[Document source]:
● ● ● ● ● ● ●
Le premier voyage scientifique duquel tous les membres de l’équipage et les passagers reviendront tous sains et saufs en France (1822-1825).

La mode des voyages d’exploration lointains ne diminua pas en dépit des résultats souvent malheureux des expéditions précédentes. Lapérouse avait disparu sur les récifs de Vanakoro, d’Entrecasteaux était mort d’épuisement pendant le voyage, Baudin avait été témoin de la mort d’une grande partie de son équipage avant de mourir à son tour à son retour à l’Ile de France, Freycinet avait fait naufrage aux Malouines lors de son retour en France. Beaucoup de jeunes officiers étaient prêts à échapper par tous les moyens à la triste condition d’une marine diminuée après le traité de Vienne et sans grands projets.
● ● ● ● ● ● ●
[Jeu de données]:
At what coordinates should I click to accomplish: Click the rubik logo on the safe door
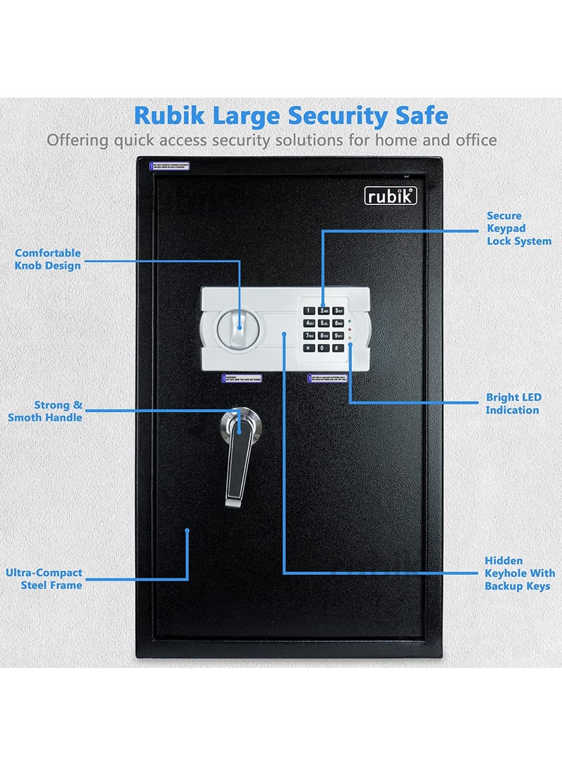(x=391, y=197)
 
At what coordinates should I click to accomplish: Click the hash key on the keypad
(x=339, y=348)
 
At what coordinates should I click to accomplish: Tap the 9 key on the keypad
(x=339, y=335)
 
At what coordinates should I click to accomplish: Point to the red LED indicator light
(x=349, y=321)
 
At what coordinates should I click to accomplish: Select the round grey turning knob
(x=237, y=326)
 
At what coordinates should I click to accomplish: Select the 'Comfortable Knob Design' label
(x=48, y=259)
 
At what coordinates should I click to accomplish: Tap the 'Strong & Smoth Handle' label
(x=46, y=411)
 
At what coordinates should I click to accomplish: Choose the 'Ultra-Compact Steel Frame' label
(x=44, y=579)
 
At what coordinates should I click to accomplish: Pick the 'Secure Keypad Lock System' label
(x=519, y=228)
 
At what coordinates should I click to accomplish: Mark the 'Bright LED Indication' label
(x=514, y=404)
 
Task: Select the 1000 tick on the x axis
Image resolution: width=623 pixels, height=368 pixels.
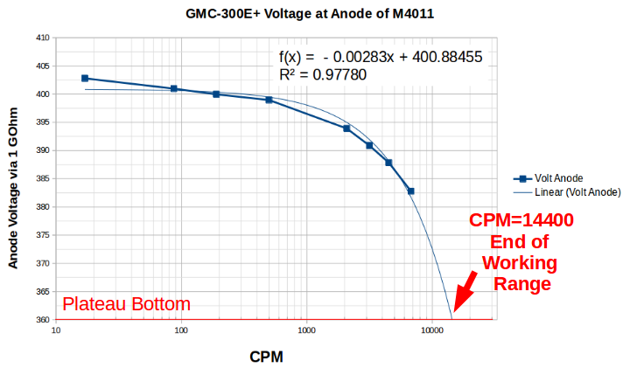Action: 306,331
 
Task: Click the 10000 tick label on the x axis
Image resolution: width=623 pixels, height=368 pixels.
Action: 430,331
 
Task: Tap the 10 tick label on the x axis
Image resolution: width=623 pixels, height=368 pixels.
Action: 56,331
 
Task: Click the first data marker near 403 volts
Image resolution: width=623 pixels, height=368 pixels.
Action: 85,78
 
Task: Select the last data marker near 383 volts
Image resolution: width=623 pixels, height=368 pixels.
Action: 410,191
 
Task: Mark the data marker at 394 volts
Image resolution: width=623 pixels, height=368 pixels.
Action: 346,128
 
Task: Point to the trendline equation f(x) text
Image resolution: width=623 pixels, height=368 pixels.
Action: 381,58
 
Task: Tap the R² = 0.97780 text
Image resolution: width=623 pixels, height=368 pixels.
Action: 322,76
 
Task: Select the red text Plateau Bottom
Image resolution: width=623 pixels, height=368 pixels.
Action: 126,304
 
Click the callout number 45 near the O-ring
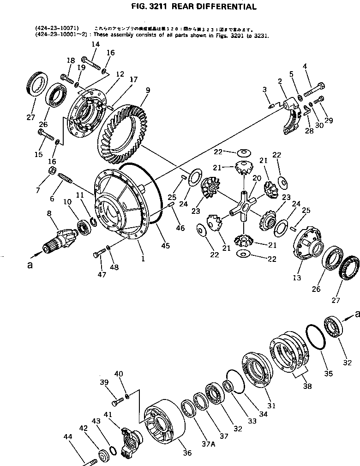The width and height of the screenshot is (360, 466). click(x=165, y=245)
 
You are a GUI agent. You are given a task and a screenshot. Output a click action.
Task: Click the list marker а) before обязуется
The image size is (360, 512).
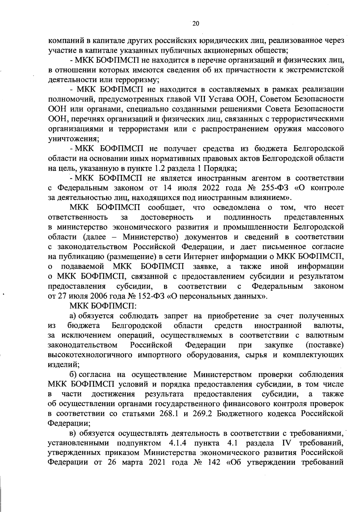74,316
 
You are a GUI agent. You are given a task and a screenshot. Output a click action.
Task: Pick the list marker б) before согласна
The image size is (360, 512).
74,375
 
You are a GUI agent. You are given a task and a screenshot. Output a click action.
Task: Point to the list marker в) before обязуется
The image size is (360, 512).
74,434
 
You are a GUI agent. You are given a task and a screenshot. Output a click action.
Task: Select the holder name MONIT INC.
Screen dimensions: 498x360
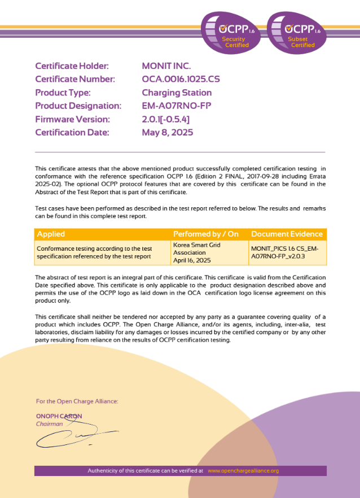(x=166, y=66)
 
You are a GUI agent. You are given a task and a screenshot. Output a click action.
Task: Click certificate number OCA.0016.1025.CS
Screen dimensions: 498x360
(x=181, y=80)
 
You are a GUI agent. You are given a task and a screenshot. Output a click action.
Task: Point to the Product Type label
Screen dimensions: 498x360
(x=63, y=93)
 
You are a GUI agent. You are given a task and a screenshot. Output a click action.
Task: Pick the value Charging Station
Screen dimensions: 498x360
(x=177, y=93)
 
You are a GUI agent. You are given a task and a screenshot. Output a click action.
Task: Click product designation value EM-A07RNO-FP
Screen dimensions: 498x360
(x=176, y=106)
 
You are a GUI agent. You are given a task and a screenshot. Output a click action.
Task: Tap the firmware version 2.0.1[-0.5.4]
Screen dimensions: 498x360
(x=165, y=119)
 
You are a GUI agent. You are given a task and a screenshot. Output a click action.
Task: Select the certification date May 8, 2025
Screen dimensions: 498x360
(x=168, y=133)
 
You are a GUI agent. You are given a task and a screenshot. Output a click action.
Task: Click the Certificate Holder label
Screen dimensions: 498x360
(x=72, y=66)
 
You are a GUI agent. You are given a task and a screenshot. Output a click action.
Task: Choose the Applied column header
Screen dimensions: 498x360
(x=51, y=234)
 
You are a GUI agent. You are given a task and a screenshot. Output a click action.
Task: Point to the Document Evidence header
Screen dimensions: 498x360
(x=287, y=234)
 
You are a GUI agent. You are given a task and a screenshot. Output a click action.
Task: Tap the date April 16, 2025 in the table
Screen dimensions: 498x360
(x=192, y=260)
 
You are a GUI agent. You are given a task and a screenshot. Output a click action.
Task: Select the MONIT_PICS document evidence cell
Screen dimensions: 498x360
(x=287, y=252)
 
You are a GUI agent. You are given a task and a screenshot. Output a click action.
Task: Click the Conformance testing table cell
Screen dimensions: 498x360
(x=94, y=252)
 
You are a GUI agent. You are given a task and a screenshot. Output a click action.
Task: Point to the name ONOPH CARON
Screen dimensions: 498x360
(x=59, y=416)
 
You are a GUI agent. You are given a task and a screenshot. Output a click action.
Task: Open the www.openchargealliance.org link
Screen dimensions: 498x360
(x=243, y=470)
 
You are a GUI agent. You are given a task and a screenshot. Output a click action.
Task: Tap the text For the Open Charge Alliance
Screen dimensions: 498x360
(x=77, y=401)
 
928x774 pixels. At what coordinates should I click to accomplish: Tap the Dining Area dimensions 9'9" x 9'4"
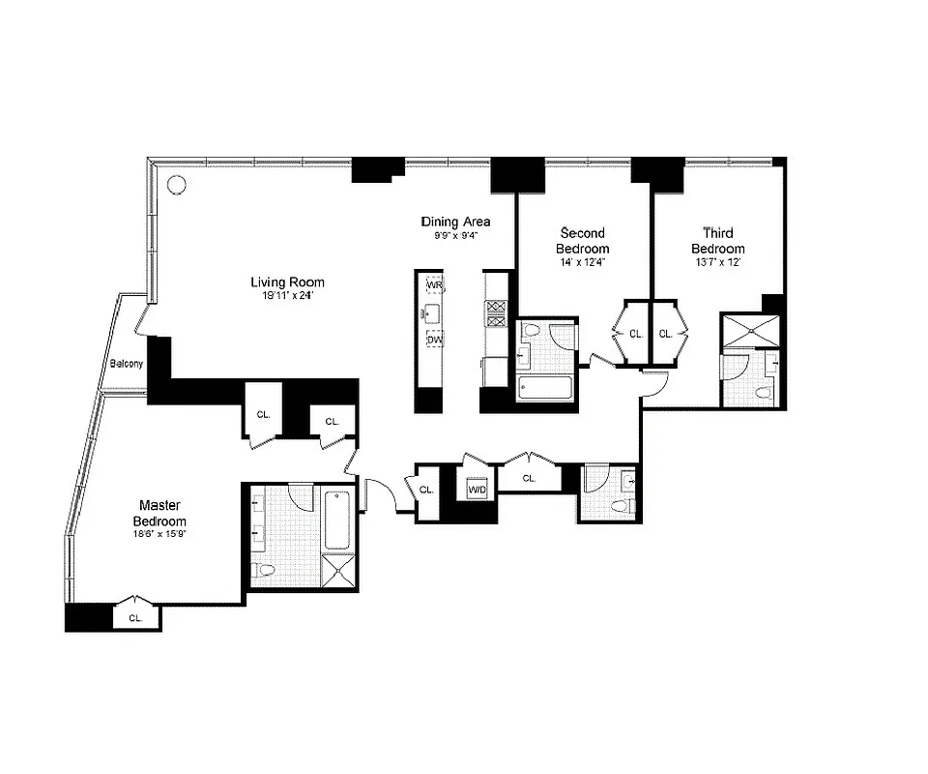pyautogui.click(x=455, y=235)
● ● ● ● ● ● ●
[Exercice]:
Prolongez le texte sur le voyage scientifique de 1822-1825 en reprenant juste après sa dernière phrase. Les lignes forment un matériau distinct du texte sur le voyage scientifique de 1822-1825.

[Réponse]:
L’organisation d’une nouvelle campagne fut donc décidée et revint au commandant en second de l’Uranie, Louis-Isidore Duperrey. Né en 1786, celui-ci naviguait depuis 1803, il appartenait à une lignée de marins savants et fidèles à l’esprit du siècle des Lumières et avait déjà participé à de tels voyages. Il s’agissait de poursuivre les explorations et travaux entrepris par Baudin et Freycinet en les étendant aux archipels du Pacifique central, la Polynésie, la Nouvelle-Hollande [Australie], l’Archipel des Moluques, et des îles Carolines. Pour des raisons budgétaires, un seul navire fut affrété pour cette nouvelle entreprise, la Coquille, une gabarre de 380 tonneaux qui fut remise en état et pour la circonstance rebaptisée corvette. Duperrey choisit lui-même ses officiers, notamment son second en la personne d’un normand nommé Jules Dumont d’Urville. Les autres spécialistes furent à nouveau choisis dans le corps de la marine plutôt que parmi les savants civils. Le navire était doté des derniers perfectionnements de l’époque : câbles-chaînes, caisses à eau métalliques, machines à distiller l’eau de mer, conserves Appert, chronomètres Berthoud et Bréguet, etc.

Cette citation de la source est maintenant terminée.